- [Task goal]:
Could you output the entries from the line containing "You are a computer-use" through the end of the entries as a two-column CSV with the columns instruction and action, one row per entry, with each entry's text and its answer in a single quoted field apiece, line breaks replaced by spaces and the pictures left out?

- [Stored records]:

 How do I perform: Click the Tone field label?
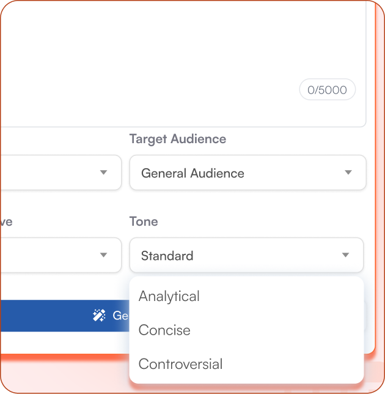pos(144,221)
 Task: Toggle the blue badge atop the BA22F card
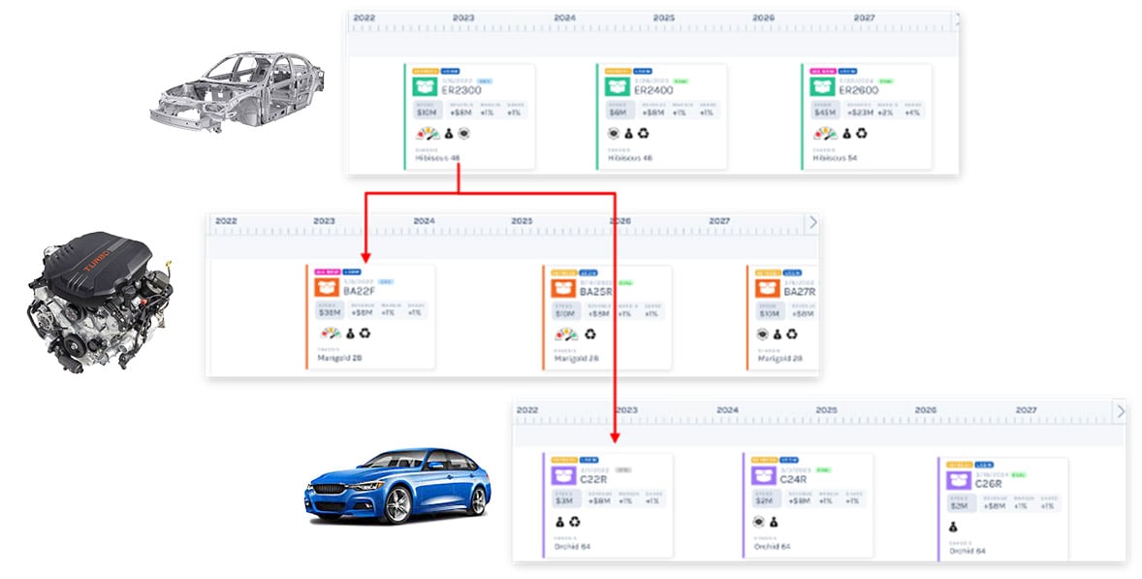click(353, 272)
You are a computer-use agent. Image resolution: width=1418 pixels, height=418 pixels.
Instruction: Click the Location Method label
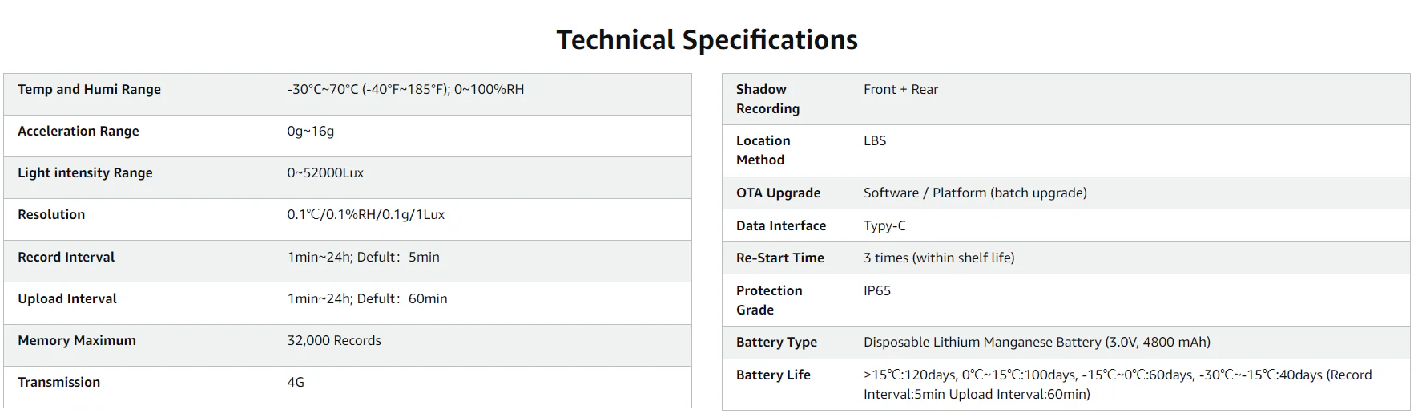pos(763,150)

- [Final answer]:
instruction,action
"You are a computer-use agent. Image resolution: width=1418 pixels, height=418 pixels. Instruction: Click the Location Method label","pos(763,150)"